**ОТРЫВОК ДОКУМЕНТА:**
┌──

Подтверждение этому мы находим в различных древнеегипетских письменных источниках. Так, в Поучении Птаххотепа, занимавшего должность тжати в период правления царя пятой династии Униса (приблизительно 2356—2323 гг. до н. э.), содержится обращение этого высокопоставленного чиновника к царю: «Позволь моему сыну унаследовать мое положение, — для этой цели я буду наставлять его в решениях судей, в мудрости тех, кто жил в более ранние годы» [29, c. 300—301]. В наставлении, адресованном тжати Рехмиру при назначении его на должность, датируемом серединой XV века до н. э., фараон указывает на необходимость использования при осуществлении правосудия ранее вынесенных судебных решений: «Что касается помещения, в котором ты судишь, есть в нем просторная комната, заполненная [записями (?) всех (прошлых)] судебных решений» [29, c. 382]. В указе фараона Хоремхеба, правившего во второй половине XIV века до н. э., также указывается на важность судебных решений для осуществления правосудия. Фараон, говоря о назначении судей, заявляет: «Я дал им предписание и законы в виде “дневников”». Под законами в виде «дневников» в Древнем Египте понимали выдержки из постоянно ведшихся записей о наиболее интересных судебных процессах и частных решениях, которыми следовало руководствоваться так же, как отдельными предписаниями и сводом законов [18, c. 126—127]. Древнегреческий историк Диодор Сицилийский, характеризуя деятельность фараона ХХIV династии Бокхориса, правившего Египтом в VIII веке до н. э., подчеркивает огромную значимость для жизни потомков как принятых им законов, так и вынесенных судебных решений: «Он утвердил [законы] в отношении царей и уточнил [законы], касающиеся сделок; он был настолько мудр в [своих] судебных решениях, что многие из его постановлений в силу [своего] превосходства памятны до сих пор» [15], т. е. до середины I века до н. э. — времени, когда жил Диодор.
На необходимость следования судебным решениям обращено внимание и в законах Хаммурапи: «Царь, который будет в стране, да соблюдает справедливые слова, написанные мною на моей стеле, да не изменит он судебных решений страны, как решались они мной, приговоров страны, как постановлялись они мною, да не разрушит моих предначертаний» [16, c. 259—260]. В.А. Якобсон, характеризуя правовые памятники Древней Месопотамии, выделяет в качестве самостоятельной группы источников юридические справочники, представлявшие собой «характерный для Древней Месопотамии тип пособия для практиков в определенной деятельности. Вместо изложения общих принципов и практических правил, подкрепленных примерами, как это характерно для справочников более поздних времен, авторы месопотамских справочников старались лишь собрать максимально возможное число практических примеров, которые надлежало заучивать на память. Предполагалось, очевидно, что это даст ученику возможность в дальнейшем справиться с любой конкретной ситуацией, руководствуясь усвоенными образцами» [35, c. 10—11]. Данные факты дают основания предполагать, что вынесенные ранее решения использовались в последующем при разрешении споров по аналогичным делам.

└──

[Записи о расположении текста и объектов]
┌──

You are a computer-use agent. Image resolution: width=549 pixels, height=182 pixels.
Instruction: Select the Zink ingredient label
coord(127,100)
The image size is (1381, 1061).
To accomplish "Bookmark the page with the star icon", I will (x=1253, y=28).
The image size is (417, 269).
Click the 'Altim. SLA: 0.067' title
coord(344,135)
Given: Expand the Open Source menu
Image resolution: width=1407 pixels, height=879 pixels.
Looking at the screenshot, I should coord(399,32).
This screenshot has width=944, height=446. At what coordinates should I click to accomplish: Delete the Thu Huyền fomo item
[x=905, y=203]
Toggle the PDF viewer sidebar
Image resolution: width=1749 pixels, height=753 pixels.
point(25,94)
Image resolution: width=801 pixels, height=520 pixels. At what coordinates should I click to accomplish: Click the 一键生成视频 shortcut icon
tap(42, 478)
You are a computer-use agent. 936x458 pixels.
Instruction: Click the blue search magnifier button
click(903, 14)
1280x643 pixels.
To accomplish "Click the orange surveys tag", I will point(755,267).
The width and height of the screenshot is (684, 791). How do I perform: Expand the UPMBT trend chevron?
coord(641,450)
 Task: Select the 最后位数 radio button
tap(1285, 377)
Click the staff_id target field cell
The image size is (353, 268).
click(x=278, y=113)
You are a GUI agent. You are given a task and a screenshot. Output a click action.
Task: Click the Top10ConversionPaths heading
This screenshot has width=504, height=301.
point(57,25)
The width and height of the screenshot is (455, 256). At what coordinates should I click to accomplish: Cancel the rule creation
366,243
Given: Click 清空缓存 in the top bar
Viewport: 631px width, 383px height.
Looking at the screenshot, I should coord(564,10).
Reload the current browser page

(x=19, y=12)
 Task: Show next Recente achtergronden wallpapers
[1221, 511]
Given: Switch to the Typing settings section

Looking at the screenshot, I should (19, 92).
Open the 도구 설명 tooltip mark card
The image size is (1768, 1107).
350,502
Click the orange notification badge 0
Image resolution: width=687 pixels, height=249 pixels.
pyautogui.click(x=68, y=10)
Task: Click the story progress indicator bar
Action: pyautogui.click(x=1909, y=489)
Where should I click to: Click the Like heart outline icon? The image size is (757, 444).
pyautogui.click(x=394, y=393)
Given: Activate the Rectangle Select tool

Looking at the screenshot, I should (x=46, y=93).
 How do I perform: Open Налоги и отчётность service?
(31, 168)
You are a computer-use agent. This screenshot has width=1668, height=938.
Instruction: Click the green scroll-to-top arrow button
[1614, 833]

└──

**НАД ЧЕМ РАБОТАТЬ:** Перескажите отрывок о значении судебных решений в древнем праве в двух предложениях. Этот перечень здесь не понадобится.

**РЕШЕНИЕ ЗАДАНИЯ:** Древнеегипетские источники, среди которых Поучение Птаххотепа, наставление тжати Рехмиру, указ Хоремхеба и свидетельство Диодора Сицилийского о Бокхорисе, указывают на важность ранее вынесенных судебных решений для осуществления правосудия. Законы Хаммурапи запрещают изменять судебные решения страны, а месопотамские юридические справочники собирали практические примеры для заучивания, что дает основания предполагать использование прежних решений при разрешении споров по аналогичным делам.